The plot is the common one in middle grade contemporaries: best friends grow apart and the main character is the one left behind, friendless and alone. I don’t know why more of these girls don’t have groups of friends like I did, but even when they do, it’s never the one friend leaving the group but the group splitting or the whole group abandoning one girl. In this case it’s Debbie and her plight is heartbreaking. Like most girls in these books, she never sees it coming. One day she and Maureen are best friends, the next there’s an interloper: Glenna. Then Glenna takes Maureen on vacation with her and when they return, Maureen doesn’t even bother to let Debbie know.

All Alone in the Universe is set in the 1960s or 70s. It took me awhile to realize that, but I guess the names Debbie and Maureen should have been my first clue. Modern technology is absent and it’s mentioned that Maureen watches Dark Shadows (which ran from 1966 to 1971) every day. But what really clued me in is that Debbie has never had fresh blueberries, a fact that floored me. I mean, they were on sale for 99 cents a pint a couple of weeks ago — in winter! Debbie, though, has only seen them in pancakes or pie, until she’s offered some when visiting with an older rich woman named Mrs. Brown and her gardener George.
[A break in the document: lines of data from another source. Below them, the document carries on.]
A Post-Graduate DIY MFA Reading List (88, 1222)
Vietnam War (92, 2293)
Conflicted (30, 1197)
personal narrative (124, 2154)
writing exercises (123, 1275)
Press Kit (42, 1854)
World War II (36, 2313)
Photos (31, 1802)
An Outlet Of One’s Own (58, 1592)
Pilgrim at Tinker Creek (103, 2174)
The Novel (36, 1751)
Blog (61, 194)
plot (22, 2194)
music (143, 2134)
“I can’t believe it,” I said. “I’m just left by myself, like we were never friends, like I don’t even exist.” I didn’t understand, I said, how someone could just forget about a person.

Mrs. Brown can relate:

“I had a husband who did the same thing,” she said to me. “I got a house out of the deal,” she added, nodding in the direction of the house, “but all in all, I would have preferred the husband. It’s very painful, isn’t it?”

Later in the book, when Debbie is finally finding her footing again, she sees Maureen and Glenna walking together — along with Maureen’s boyfriend.
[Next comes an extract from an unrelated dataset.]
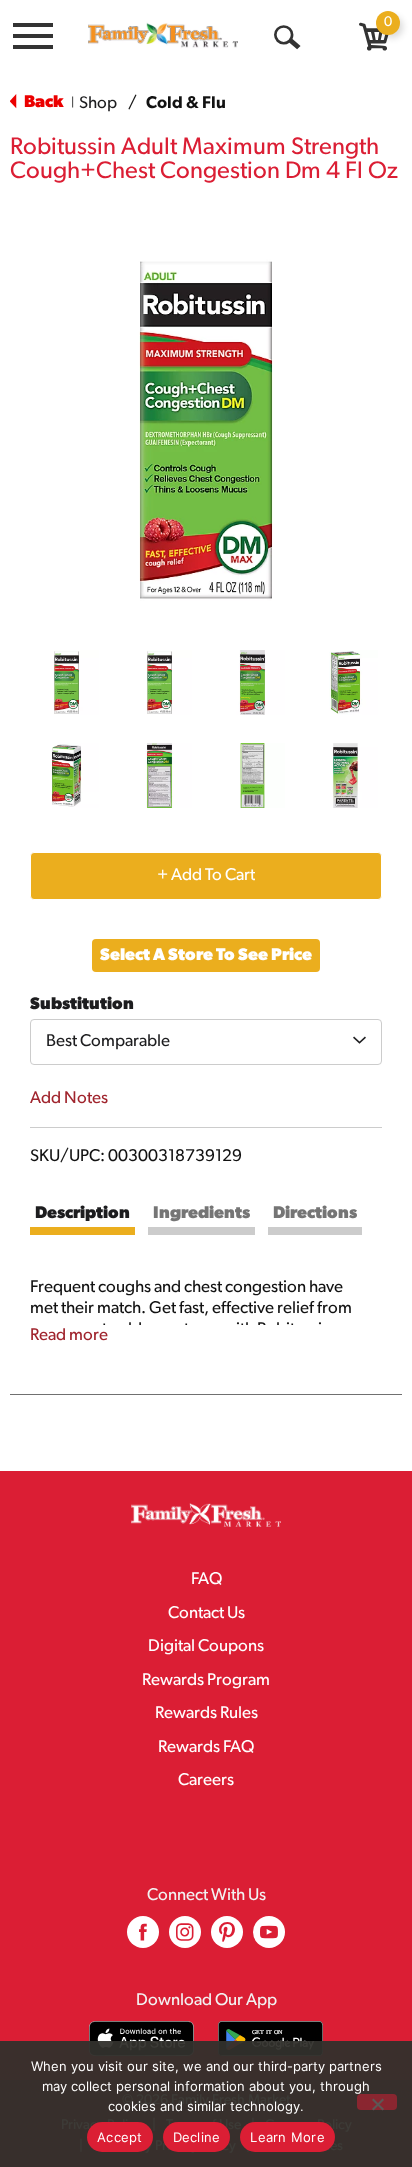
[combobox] (206, 1042)
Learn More (287, 2137)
Glenna’s smile was pasted to her frozen face as she matched her pace to theirs. From behind her determined brightness peered the eyes of a frightened animal. They passed by our window and, for an accidental instant Glenna’s rattled eyes met mine. I wanted to feel satisfaction and revenge. But it was too much like looking into a mirror. I couldn’t fit any spite into the small smile I tossed out like a tiny, halfhearted lifeline.

That’s okay, Debbie. I’ll feel the satisfaction and revenge for you.

In between those two scenes, Debbie mopes around mourning the loss of her best friend and tries to keep busy. She even spends a little time, out of both desperation and curiosity, with Marie, a slightly older neighbor who dates even older boys and has real problems at home, before finally settling in with a group of girls who had been in her class all along. They’re more Debbie’s speed than Marie, and it’s nice to see Debbie happy again.

All Alone in the Universe is a companion to Criss Cross (which is set a little later). I saw Criss Cross in my library so I’ll be picking it up soon to continue reading about Debbie.